MPs hear explosive testimony on graft and state capture
PARLIAMENT has been presented with explosive evidence on state capture by three organisations that probed the looting of the country’s coffers.
The Organisation Undoing Tax Abuse (Outa) accused Eskom of fleecing the country of billions of rand – with the escalation of the build programme of power plants, including Medupi, Kusile and Ingula – up from R91 billion to more than R1 trillion.
Ted Blom of Outa said the assets were supposed to cost R91bn, but they were in excess of R1 trillion and Eskom owed South Africa an explanation.
It said Eskom also owed South Africa a refund over cost escalations.
Outa said load-shedding in 2008 was self-inflicted, with coal companies holding the power utility hostage with high prices.
The SA Council of Churches, Outa and the State Capacity Research Project were yesterday giving damning evidence against top officials and the Guptas in state capture.
Yesterday was the first day MPs met with the organisations to discuss state capture and the looting of billions from the state coffers.
Blom said Eskom had said in the mid-2000s the building of the three coal-fired power plants would cost R91bn, but that it had gone up to more than R1 trillion.
Medupi was to be built for R26bn but then costs went up to R32bn and later rose even further to R150bn, said Blom.
Ingula’s cost shot up from R20bn to R40bn.
Blom accused Eskom of increasing the cost of building the power plants.
“The assets were supposed to cost R91bn, but the costs are in excess of R1 trillion. Eskom owes us a massive refund,” he said.
Bishop Malusi Mpumlwana of the SACC said South Africa had become a Mafia state, with grand corruption.
He said the focus may be at national level, but the evidence they had gathered at local and provincial government level was also shocking.
Mpumlwana said the pattern of corruption had created a Mafia state that had replaced constitutional bodies.
The bishop said there was a parallel governance structure that had taken control of key institutions and decisions.
The capture of state-owned entities and the raiding of departmental budgets was a pattern in the corruption.
“The cabinet was supposed to be above reproach.
“But when doubts emerge, the question remains whether the boards should not be appointed by the national legislature,” he said.
Professor Ivor Chipkin of the Research Project said their report, titled the “Betrayal of the Promise”, answered questions on state capture following their investigation.
Chipkin, who also made a presentation at the SACP congress recently, said the academics were responding to the current challenges and how a shadow state had replaced a constitutional state and its institutions with decisions of government taken elsewhere.

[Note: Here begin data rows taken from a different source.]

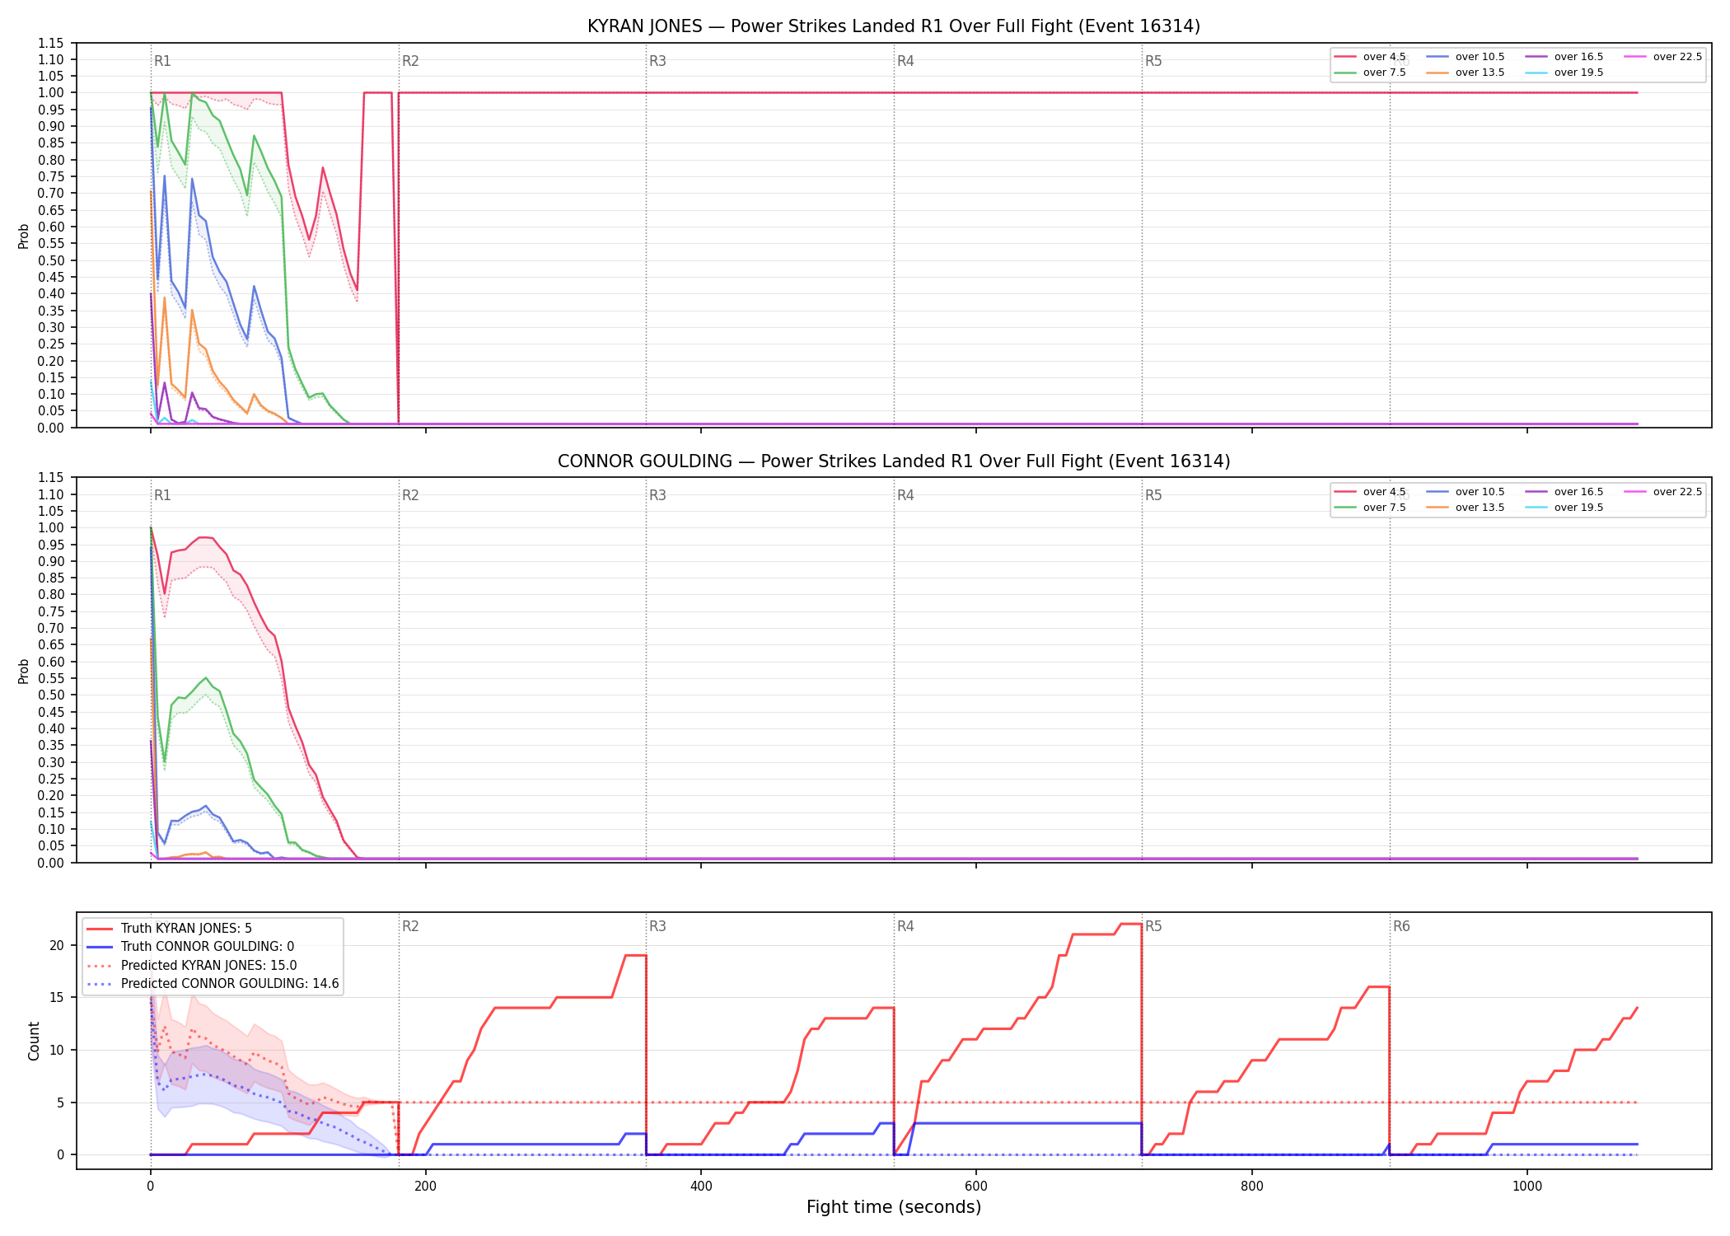This screenshot has height=1236, width=1730.
Task: Click the 'over 7.5' legend entry in top chart
Action: [x=1371, y=73]
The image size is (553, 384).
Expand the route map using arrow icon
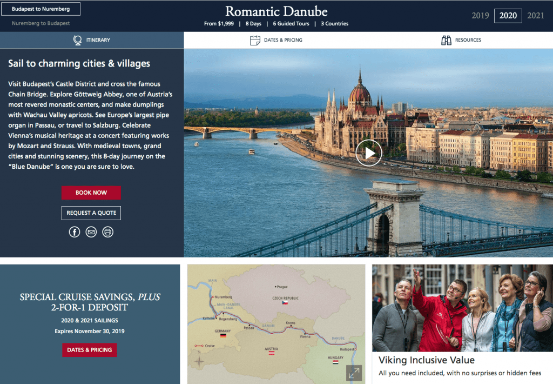354,373
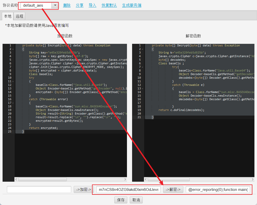
Task: Click the 分享 link
Action: pos(80,5)
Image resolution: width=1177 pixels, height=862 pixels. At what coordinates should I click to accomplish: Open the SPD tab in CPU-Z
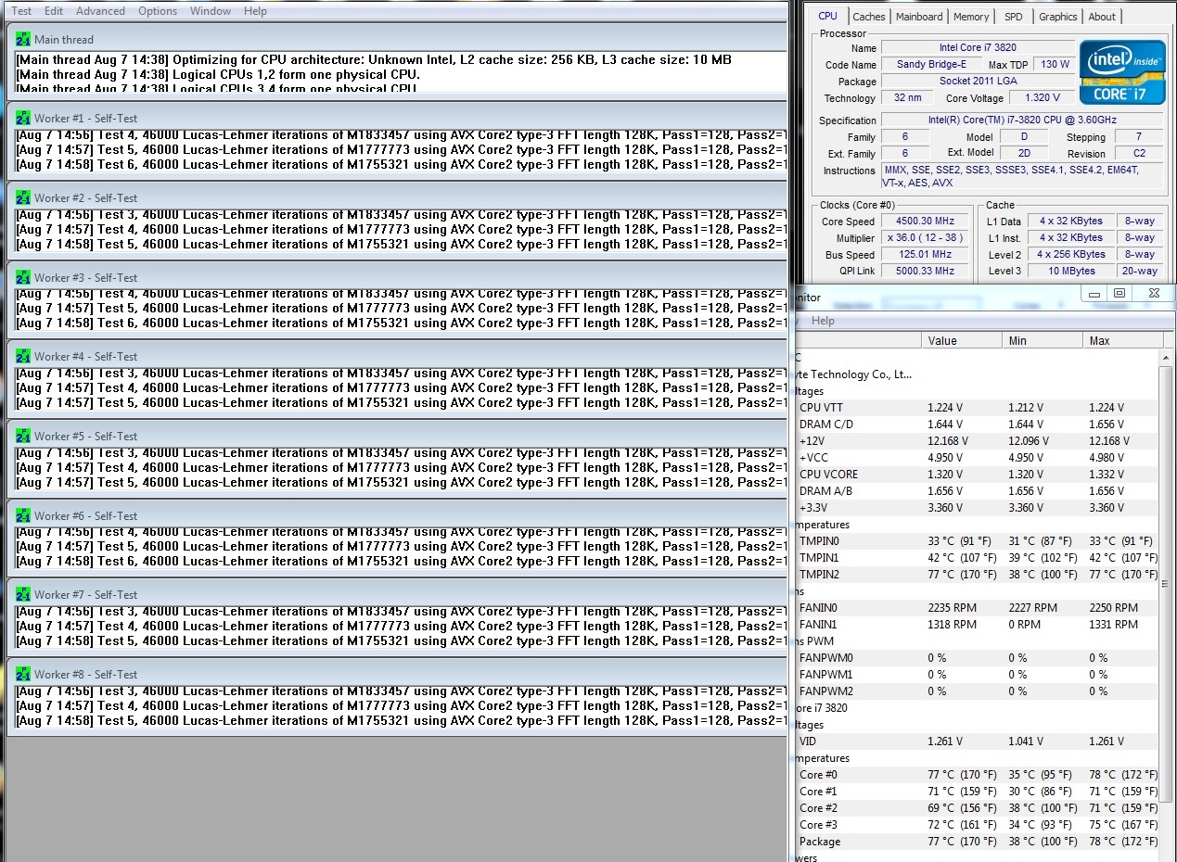(1014, 17)
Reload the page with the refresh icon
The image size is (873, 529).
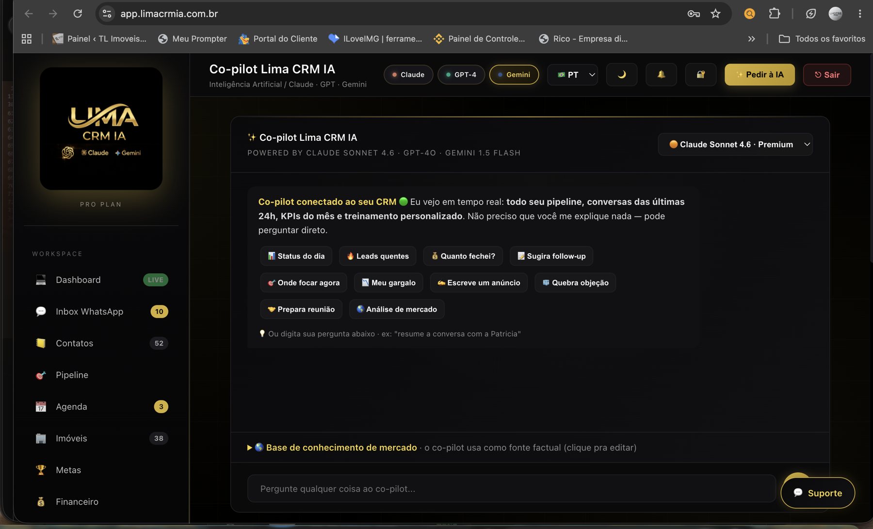[78, 14]
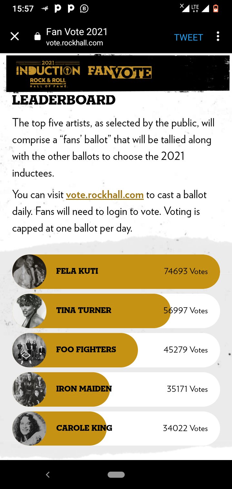The height and width of the screenshot is (489, 232).
Task: Select the Tina Turner leaderboard name
Action: click(x=84, y=310)
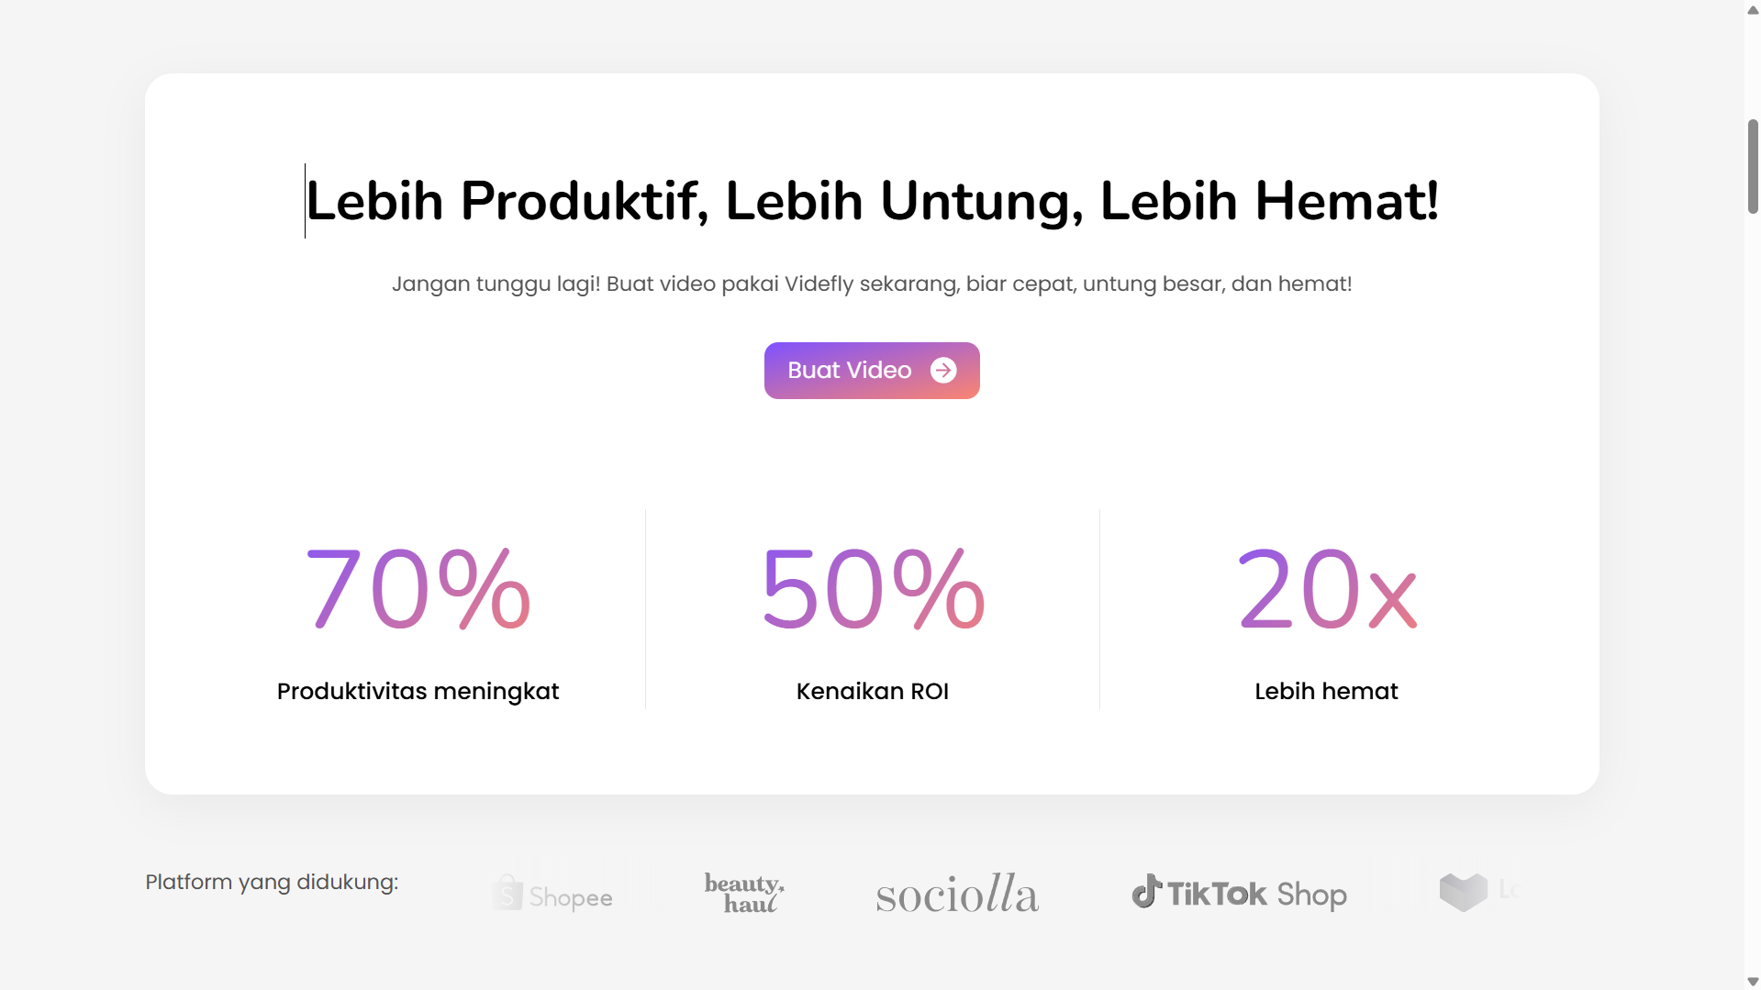This screenshot has width=1761, height=990.
Task: Click the 20x savings statistic
Action: point(1327,588)
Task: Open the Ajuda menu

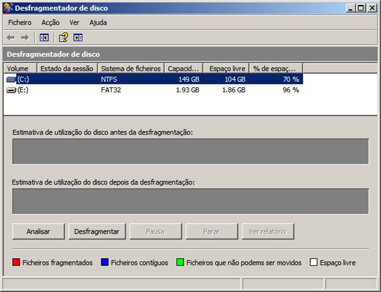Action: (x=98, y=22)
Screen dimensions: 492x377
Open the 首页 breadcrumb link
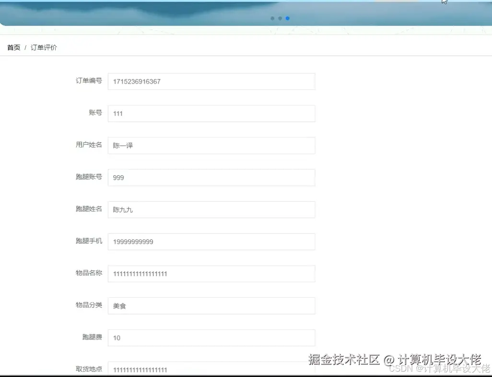tap(13, 48)
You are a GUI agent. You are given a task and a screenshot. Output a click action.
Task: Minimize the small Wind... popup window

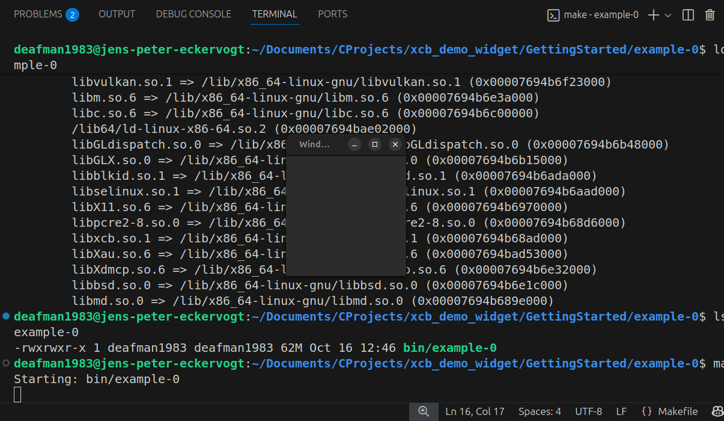pyautogui.click(x=355, y=144)

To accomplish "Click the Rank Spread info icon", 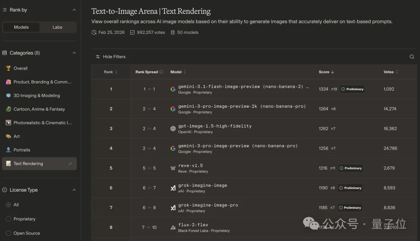I will tap(161, 72).
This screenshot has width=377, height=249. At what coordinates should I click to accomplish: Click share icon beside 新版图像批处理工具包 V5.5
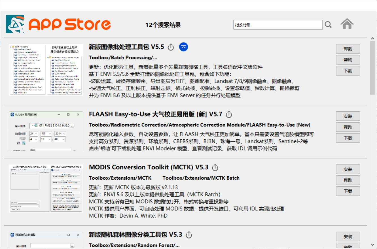point(171,47)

Evidence of state capture has emerged in the public linking top government officials with the Guptas, Chipkin said, adding that the capture of Eskom was a bigger story of what was happening in the country.
Eskom spokesperson Khulu Phasiwe said the cost escalations in the power plants was due to a number of factors such as industrial action and other delays, like replacing contractors whose work they were not happy with at Medupi.
He said at Medupi there was a delay of 18 months due to labour disputes and other factors.